■ **Task to carry out**: Please write out the records from the line with "Open the chart indicator settings icon" up to and including the line with "coord(435,552)", keeping every line with its request, and add -102 to each coordinate in the answers.

[Stored items]
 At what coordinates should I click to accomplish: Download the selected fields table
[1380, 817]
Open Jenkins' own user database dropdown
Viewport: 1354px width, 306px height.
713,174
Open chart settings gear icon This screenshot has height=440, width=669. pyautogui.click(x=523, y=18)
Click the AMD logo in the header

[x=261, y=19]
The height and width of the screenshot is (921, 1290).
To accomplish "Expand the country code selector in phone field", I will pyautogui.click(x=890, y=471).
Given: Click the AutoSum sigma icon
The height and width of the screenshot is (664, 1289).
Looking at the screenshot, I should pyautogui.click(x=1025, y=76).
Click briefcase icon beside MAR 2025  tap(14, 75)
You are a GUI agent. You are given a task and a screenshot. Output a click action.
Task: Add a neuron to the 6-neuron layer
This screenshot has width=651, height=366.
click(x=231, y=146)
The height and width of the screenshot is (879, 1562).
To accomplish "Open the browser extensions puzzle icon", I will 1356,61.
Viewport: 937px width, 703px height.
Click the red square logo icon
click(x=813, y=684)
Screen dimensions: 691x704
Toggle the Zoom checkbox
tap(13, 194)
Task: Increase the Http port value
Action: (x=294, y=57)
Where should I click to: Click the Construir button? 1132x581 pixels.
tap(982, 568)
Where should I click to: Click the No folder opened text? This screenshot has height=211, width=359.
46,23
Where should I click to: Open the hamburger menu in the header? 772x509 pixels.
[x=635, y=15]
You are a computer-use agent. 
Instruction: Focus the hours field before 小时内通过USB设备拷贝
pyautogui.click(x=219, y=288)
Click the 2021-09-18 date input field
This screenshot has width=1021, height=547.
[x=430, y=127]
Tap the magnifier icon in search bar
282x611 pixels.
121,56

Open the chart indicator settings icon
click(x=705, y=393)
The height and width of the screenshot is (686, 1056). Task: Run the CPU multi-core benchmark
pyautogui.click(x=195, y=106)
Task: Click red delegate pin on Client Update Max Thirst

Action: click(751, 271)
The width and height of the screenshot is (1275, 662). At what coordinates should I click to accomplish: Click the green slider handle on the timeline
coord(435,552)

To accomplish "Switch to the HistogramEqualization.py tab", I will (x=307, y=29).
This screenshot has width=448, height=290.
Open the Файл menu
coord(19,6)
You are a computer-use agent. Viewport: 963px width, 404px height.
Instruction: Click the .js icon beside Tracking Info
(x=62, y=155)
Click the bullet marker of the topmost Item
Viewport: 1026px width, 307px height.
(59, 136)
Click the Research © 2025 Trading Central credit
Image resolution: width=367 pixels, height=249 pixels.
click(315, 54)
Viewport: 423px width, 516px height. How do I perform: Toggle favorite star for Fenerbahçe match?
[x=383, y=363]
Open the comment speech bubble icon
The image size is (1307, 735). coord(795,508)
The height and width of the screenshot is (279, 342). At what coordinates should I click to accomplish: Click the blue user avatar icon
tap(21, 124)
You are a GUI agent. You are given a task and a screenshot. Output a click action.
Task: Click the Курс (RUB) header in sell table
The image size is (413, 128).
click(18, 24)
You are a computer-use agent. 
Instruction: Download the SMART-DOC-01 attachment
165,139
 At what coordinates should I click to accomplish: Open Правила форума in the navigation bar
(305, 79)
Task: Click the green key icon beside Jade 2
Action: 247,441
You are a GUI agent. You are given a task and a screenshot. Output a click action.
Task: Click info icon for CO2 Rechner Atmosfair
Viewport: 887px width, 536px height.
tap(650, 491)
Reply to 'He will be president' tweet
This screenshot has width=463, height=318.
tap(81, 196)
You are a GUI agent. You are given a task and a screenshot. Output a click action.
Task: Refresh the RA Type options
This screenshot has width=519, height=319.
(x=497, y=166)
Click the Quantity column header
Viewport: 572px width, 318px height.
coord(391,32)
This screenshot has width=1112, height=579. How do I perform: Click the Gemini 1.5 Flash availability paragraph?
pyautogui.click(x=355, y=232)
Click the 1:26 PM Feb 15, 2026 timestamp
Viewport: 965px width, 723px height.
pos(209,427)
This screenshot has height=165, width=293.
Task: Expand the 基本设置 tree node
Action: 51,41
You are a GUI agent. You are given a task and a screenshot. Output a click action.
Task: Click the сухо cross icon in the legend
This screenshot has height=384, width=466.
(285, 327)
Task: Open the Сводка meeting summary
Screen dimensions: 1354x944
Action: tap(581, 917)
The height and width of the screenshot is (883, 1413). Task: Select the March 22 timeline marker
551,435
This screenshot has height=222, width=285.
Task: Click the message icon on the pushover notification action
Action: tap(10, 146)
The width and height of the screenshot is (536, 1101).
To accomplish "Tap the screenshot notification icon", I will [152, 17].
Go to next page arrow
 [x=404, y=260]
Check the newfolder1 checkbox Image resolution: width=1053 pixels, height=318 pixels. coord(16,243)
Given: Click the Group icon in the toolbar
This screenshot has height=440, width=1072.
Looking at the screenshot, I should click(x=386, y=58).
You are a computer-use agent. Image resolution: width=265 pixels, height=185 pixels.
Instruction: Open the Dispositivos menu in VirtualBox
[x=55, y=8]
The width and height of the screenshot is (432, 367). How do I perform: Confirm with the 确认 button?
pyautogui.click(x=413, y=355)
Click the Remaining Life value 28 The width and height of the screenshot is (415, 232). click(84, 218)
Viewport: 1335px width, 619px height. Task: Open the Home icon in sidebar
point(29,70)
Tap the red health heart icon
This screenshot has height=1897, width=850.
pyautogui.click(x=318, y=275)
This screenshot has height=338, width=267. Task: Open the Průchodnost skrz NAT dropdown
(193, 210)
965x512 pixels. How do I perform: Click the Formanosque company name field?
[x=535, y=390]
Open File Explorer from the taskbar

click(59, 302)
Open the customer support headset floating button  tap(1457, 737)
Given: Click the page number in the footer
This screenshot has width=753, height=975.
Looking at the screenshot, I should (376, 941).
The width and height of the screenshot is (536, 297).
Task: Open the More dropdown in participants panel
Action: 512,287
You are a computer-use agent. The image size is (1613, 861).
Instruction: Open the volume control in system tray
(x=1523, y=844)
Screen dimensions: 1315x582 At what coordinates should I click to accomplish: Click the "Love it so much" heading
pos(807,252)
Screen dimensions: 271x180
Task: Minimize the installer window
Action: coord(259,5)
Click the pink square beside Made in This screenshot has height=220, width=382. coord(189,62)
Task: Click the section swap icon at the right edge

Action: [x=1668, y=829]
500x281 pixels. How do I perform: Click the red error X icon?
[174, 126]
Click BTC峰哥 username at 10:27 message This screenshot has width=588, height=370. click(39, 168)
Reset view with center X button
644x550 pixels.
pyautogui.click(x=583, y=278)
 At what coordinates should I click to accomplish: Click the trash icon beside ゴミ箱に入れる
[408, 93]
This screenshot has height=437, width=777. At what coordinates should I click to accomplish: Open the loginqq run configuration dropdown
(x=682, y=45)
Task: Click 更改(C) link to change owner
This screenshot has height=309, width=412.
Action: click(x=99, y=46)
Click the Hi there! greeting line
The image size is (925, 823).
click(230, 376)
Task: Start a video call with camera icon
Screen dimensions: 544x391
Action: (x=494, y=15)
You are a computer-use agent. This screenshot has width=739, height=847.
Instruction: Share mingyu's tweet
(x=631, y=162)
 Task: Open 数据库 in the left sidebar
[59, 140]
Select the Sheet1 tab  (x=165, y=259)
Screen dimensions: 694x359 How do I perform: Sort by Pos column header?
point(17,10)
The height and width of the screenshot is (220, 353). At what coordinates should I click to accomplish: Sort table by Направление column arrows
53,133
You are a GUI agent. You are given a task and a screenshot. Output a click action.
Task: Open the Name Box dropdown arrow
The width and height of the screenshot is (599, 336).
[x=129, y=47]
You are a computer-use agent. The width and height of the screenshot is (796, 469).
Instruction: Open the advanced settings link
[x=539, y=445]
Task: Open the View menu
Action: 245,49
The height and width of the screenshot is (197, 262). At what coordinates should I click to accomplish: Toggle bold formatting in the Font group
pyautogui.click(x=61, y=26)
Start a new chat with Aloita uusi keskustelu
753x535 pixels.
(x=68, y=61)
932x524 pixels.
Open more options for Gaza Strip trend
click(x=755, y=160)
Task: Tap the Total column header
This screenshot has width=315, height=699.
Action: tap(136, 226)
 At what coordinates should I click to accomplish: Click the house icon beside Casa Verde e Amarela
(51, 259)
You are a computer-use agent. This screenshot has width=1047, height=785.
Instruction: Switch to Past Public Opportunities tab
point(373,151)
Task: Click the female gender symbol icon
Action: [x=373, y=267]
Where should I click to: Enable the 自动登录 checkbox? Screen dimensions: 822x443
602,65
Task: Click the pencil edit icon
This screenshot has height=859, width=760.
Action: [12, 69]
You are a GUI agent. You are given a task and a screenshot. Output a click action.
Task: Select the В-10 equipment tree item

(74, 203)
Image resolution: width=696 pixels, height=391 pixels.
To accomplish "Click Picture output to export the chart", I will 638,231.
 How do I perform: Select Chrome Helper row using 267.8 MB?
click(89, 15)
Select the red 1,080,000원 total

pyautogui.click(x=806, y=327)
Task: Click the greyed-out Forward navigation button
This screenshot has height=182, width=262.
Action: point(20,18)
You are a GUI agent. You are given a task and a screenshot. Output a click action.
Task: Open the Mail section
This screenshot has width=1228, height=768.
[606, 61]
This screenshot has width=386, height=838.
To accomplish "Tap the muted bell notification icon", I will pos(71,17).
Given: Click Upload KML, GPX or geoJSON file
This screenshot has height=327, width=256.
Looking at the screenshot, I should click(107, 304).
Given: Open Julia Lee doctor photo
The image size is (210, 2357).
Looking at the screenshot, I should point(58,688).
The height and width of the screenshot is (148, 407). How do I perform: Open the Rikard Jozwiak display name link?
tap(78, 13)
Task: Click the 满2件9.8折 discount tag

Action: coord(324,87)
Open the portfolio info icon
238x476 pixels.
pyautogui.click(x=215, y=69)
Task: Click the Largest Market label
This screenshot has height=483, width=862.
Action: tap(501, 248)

■ **Exercise answer**:
Open the chart indicator settings icon
click(x=603, y=291)
The height and width of the screenshot is (686, 1056). Task: Run the CPU multi-core benchmark
pyautogui.click(x=93, y=4)
Task: Click red delegate pin on Client Update Max Thirst

Action: click(649, 169)
The width and height of the screenshot is (1275, 662). At what coordinates should I click to accomplish: Click the green slider handle on the timeline
coord(333,450)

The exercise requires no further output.